--- begin RECORDS FOR THE EXERCISE ---
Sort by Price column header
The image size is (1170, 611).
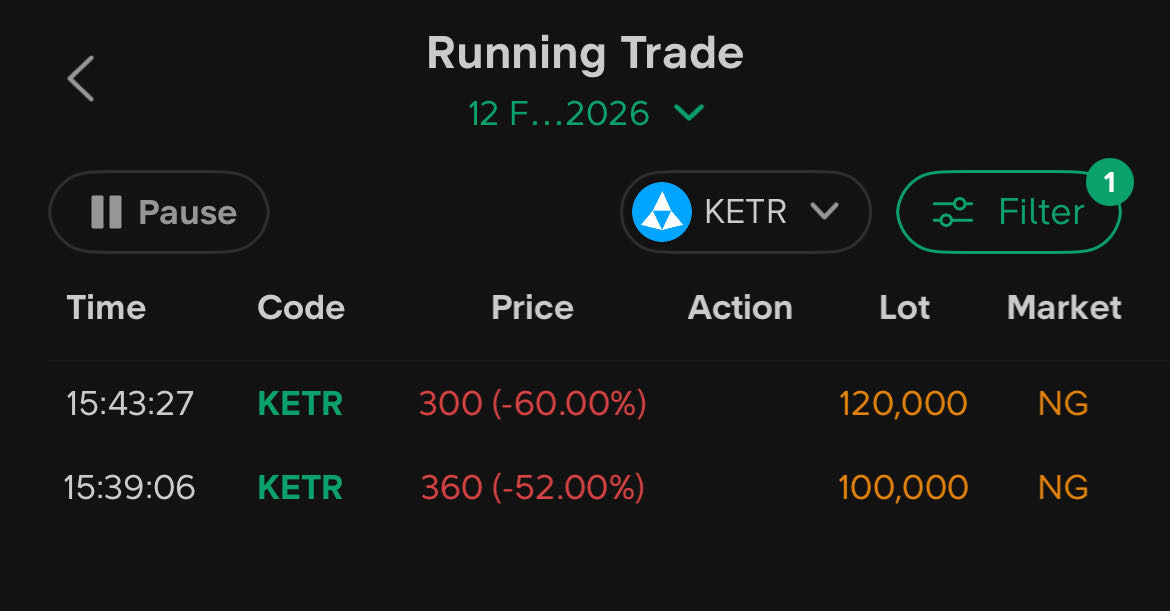pos(532,307)
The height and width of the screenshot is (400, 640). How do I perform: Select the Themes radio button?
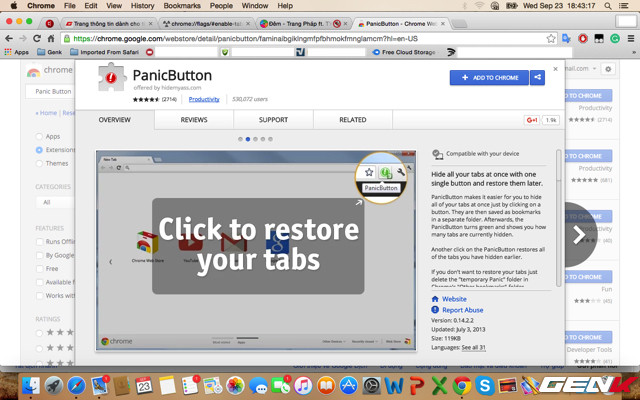point(39,163)
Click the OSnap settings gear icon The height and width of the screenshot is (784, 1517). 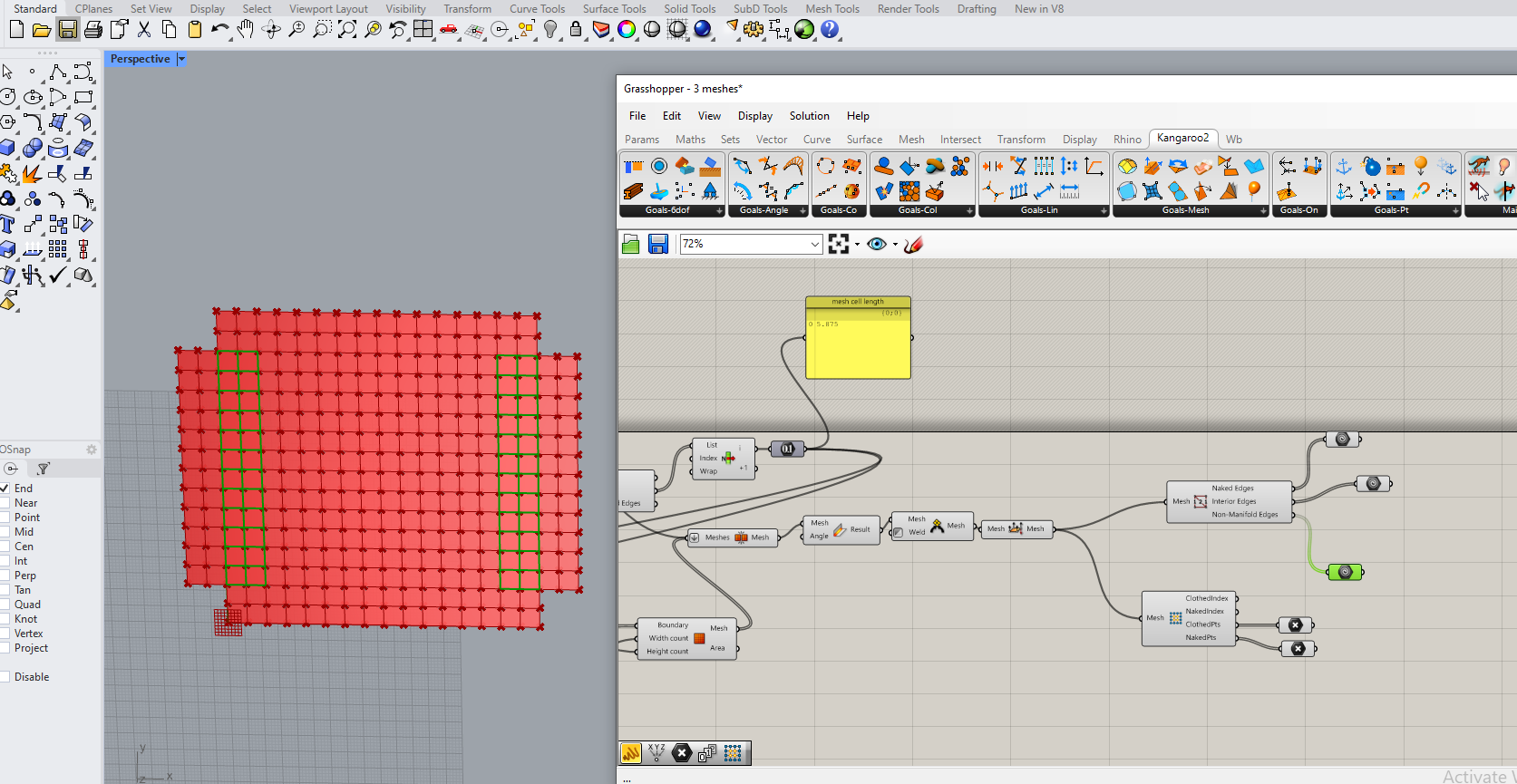91,450
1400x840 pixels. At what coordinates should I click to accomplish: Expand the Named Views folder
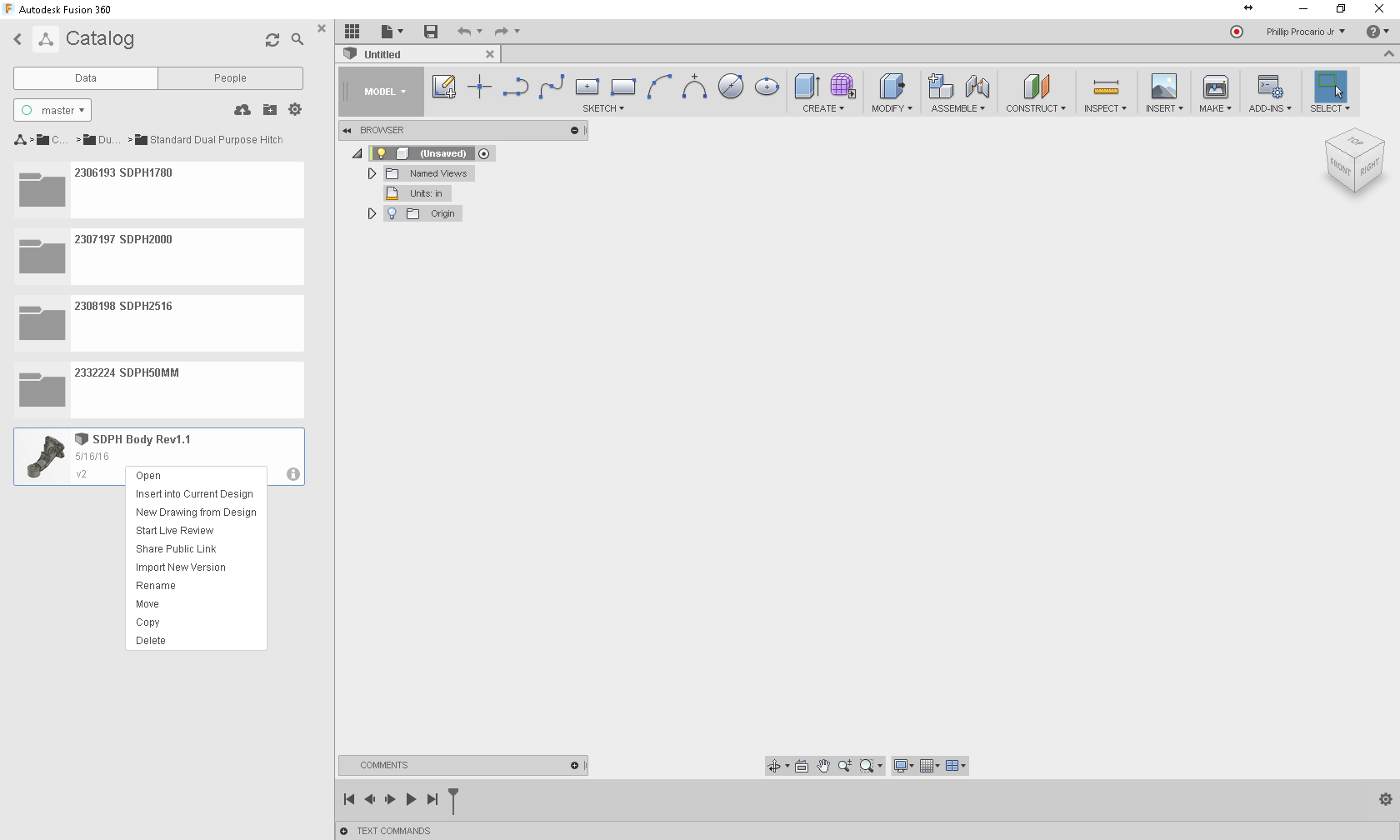tap(372, 173)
--- end RECORDS FOR THE EXERCISE ---
**EXERCISE DETAILS**
Starting at the top of the data and stopping after the line that has "point(39,163)", write the lines out again, swapping "Themes" for "Layouts" and keeping everything else the same. Leave the pictures out.

**RESULT OF THE EXERCISE**
Sort by Price column header
The image size is (1170, 611).
pos(532,307)
The height and width of the screenshot is (400, 640). How do I perform: Select the Layouts radio button?
point(39,163)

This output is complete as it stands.